2 products we used:
The Edward Dromgoole house sits on a stone foundation typical of 18th Century
houses around this part of the country. The stone was laid in a two row pattern
out of local Limestone with only sandy dirt out of the yard as "mortar".
The basement was dug after the house was built, with stone and bricks laid
against the cut earth. As you might expect, especially with the house not built
exactly on the highest ground, this wasn't a long lasting design. As the dirt
eroded away under the original inner wall of the foundation, it has completely
caved in over the years. Even parts of the outter layer have fallen, as early 20th
Century photographs show, and have been rebuilt at various times.

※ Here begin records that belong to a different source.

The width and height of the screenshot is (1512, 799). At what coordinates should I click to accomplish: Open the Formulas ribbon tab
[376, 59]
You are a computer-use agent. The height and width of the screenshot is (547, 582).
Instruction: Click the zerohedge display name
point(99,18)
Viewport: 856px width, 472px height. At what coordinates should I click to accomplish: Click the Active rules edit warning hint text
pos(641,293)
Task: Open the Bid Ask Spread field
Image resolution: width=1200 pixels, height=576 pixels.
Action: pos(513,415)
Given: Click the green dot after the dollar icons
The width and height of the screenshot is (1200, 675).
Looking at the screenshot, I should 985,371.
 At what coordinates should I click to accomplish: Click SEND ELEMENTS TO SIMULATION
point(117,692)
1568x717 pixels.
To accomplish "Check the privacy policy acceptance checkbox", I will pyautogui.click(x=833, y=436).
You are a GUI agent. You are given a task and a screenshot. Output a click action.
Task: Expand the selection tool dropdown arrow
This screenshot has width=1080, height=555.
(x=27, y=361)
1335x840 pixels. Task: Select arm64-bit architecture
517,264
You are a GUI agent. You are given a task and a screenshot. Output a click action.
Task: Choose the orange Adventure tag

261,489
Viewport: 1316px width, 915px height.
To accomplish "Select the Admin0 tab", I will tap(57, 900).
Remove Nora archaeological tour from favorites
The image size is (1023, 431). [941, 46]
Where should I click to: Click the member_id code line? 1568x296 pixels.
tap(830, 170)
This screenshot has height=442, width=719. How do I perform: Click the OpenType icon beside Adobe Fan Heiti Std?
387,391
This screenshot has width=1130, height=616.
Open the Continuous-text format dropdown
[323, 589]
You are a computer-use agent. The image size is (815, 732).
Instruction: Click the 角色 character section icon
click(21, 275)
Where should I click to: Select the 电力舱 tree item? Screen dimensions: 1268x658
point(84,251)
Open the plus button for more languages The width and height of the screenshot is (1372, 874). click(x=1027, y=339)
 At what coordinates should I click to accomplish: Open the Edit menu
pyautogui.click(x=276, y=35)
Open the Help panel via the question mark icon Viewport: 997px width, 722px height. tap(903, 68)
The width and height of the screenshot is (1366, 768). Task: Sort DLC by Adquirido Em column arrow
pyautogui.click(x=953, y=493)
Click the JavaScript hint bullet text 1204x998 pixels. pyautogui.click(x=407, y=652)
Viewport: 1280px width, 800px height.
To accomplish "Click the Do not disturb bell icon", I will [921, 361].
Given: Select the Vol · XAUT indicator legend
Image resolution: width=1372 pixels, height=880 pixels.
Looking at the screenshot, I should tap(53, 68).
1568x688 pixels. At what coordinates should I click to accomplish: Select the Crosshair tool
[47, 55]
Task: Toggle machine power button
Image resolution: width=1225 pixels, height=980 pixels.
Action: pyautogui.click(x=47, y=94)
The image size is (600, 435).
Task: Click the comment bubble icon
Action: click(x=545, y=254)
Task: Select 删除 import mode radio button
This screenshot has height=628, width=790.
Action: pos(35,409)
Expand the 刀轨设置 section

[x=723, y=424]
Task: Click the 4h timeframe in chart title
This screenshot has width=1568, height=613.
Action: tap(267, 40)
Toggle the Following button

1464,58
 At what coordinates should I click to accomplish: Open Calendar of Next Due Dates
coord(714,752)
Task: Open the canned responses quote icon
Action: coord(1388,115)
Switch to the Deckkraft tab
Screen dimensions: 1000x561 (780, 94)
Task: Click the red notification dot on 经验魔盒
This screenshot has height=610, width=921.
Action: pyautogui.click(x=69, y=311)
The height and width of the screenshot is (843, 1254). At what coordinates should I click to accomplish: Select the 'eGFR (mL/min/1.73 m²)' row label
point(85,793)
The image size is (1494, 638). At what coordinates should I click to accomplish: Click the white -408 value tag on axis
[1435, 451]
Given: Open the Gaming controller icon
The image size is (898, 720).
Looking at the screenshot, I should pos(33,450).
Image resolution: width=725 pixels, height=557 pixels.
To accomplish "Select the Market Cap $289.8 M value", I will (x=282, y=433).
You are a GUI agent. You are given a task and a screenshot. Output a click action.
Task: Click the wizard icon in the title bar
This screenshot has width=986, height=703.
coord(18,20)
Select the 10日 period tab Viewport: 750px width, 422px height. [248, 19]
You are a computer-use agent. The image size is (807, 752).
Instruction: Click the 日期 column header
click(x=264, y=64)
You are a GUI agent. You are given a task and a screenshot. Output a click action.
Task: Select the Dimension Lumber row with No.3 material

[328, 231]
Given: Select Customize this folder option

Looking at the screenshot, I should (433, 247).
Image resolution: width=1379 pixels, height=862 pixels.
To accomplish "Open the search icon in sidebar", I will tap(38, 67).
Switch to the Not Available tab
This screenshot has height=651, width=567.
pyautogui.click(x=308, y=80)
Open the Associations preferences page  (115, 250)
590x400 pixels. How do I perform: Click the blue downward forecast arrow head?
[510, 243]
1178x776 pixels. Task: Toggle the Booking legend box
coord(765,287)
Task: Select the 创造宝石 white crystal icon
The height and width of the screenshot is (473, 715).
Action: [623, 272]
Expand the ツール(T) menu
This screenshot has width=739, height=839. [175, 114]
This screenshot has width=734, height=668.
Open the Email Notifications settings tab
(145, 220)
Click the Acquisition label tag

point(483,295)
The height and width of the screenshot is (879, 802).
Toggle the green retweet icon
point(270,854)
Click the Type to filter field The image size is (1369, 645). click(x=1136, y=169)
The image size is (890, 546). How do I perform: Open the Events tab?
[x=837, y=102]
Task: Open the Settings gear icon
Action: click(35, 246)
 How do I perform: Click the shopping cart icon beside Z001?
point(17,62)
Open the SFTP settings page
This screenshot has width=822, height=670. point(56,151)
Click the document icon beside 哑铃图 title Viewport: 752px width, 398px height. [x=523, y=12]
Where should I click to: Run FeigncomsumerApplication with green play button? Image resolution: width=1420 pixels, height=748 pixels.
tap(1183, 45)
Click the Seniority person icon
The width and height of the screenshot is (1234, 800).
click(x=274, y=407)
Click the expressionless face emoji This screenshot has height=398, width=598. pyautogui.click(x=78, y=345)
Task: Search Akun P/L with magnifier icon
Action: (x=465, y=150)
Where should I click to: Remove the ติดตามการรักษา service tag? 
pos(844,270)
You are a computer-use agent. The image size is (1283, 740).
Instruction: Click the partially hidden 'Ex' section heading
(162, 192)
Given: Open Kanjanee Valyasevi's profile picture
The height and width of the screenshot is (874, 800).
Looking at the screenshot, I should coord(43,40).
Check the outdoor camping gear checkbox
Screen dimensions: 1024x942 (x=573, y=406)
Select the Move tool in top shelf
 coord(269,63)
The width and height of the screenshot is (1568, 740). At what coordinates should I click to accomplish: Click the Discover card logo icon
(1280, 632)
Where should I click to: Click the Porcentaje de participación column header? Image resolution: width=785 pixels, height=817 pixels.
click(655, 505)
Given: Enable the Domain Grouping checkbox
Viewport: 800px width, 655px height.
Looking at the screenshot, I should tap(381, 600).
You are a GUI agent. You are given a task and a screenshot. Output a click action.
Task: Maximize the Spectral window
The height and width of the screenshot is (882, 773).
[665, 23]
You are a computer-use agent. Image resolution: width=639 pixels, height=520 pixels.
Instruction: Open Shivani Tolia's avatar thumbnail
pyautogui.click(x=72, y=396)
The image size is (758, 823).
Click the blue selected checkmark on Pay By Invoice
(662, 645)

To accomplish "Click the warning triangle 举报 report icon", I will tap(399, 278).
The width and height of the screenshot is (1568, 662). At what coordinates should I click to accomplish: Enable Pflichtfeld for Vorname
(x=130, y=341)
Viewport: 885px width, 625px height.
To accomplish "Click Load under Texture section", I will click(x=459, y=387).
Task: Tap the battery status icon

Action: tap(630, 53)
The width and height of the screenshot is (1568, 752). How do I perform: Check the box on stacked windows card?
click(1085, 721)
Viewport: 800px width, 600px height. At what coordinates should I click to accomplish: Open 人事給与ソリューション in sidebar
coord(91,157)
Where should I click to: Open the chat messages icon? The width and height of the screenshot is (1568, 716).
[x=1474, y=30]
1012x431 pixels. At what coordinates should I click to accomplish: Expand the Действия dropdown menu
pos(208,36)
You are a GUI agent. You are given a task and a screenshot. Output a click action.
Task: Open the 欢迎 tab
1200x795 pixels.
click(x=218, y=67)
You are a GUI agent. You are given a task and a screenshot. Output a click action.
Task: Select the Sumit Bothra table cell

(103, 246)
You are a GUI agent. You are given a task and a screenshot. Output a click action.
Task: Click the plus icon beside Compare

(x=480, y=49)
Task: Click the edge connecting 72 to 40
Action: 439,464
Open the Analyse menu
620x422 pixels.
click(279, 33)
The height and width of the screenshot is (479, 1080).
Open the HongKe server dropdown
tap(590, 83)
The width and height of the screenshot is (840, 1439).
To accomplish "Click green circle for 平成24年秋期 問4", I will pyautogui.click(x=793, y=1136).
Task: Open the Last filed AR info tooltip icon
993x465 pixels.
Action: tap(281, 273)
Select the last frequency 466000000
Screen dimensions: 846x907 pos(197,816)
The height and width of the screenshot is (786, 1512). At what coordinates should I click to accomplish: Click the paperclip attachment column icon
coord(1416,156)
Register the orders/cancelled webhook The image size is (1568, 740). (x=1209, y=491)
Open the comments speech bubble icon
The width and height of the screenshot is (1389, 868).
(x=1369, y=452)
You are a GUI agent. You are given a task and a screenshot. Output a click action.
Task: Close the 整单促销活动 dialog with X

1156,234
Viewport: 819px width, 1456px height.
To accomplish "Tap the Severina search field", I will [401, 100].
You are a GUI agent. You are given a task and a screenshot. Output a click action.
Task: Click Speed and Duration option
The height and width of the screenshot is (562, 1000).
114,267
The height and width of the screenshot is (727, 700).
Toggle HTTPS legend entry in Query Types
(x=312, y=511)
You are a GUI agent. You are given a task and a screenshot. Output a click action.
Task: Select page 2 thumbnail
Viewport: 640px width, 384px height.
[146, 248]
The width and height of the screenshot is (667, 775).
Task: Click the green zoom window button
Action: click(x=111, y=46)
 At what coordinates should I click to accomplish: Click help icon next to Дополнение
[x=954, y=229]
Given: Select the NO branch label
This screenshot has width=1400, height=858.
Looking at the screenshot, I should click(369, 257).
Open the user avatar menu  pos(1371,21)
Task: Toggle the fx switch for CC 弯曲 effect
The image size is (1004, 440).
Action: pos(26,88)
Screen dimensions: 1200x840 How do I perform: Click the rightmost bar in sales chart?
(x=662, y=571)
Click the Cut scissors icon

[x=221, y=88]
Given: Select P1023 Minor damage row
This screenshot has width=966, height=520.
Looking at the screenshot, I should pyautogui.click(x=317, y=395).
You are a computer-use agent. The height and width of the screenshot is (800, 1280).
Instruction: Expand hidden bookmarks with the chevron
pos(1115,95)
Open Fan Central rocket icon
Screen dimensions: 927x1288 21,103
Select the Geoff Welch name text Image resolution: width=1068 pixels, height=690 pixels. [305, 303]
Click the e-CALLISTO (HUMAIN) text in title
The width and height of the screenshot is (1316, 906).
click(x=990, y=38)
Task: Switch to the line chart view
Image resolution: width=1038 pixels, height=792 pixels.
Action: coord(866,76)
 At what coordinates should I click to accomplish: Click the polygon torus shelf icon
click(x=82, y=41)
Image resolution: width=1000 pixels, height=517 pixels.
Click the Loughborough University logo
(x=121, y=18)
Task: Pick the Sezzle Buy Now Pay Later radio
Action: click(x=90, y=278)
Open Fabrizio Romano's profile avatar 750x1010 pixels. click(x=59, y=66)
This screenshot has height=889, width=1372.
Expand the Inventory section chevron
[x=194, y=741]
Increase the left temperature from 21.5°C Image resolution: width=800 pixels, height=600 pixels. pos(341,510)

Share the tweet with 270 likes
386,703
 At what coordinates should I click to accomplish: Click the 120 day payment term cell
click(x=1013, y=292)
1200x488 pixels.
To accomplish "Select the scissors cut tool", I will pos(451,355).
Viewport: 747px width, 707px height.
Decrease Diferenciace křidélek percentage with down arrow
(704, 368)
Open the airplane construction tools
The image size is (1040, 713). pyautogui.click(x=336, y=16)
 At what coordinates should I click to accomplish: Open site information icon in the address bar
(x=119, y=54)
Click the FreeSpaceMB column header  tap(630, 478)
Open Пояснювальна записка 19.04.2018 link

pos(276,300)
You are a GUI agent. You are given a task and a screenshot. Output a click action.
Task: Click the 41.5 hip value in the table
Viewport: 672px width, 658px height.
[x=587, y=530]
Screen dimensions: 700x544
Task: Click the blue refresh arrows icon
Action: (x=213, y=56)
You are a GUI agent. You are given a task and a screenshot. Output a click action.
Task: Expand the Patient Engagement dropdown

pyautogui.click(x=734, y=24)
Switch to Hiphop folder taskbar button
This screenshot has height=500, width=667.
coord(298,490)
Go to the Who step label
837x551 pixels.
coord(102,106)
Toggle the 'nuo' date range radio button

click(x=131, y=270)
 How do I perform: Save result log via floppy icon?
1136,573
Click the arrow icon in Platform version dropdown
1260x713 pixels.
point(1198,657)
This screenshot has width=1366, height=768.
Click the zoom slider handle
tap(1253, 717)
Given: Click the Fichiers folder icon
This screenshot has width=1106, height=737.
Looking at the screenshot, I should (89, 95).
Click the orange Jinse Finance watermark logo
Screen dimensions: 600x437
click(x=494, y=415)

Some of the last residents still survive, and one lady, who grew up in the house,
says that it ALWAYS had water standing under it.
As we found it, the house is barely still standing on remnants of the outer stone
wall. Soon after the Foundation purchased the property, the decision was made
that the water situation had to be remedied, or the house would be lost.
Tom has a system of waterproofing old house basements that has been proven to
work before. This situation was a little different, although they are all unique, in
that the foundation was so fragile, that there was danger of the whole thing
collapsing if it was dug too close to the remaining remnants of the foundation. In
doing this before, Tom had dug close to existing basement walls that were intact
enough to support a house. In this case, if the excavation was dug close to the
existing foundation, there was a good chance that everything would have
collapsed. On this house, the excavation was dug at about a 45 degree angle
down, and away from the base of the foundation to leave that part of the red clay
to help hold the house up.
Tom rented a mini-excavator, and dug a "grade establishing" ditch around the
house. The bottom of that ditch started two feet below the floor level in the
basement, and at about a 45 degree angle away from the ground level at the
foundation. The plan was to dig all the dirt away from the ground intersection at
the house to the bottom of the grade establishing ditch, leaving original,
undisturbed earth to hold the house up. If this grade establishing ditch was not
dug, it would have taken a lot of extra time, with a more expensive, large piece of
equipment there to be guided while doing the major part of the excavation.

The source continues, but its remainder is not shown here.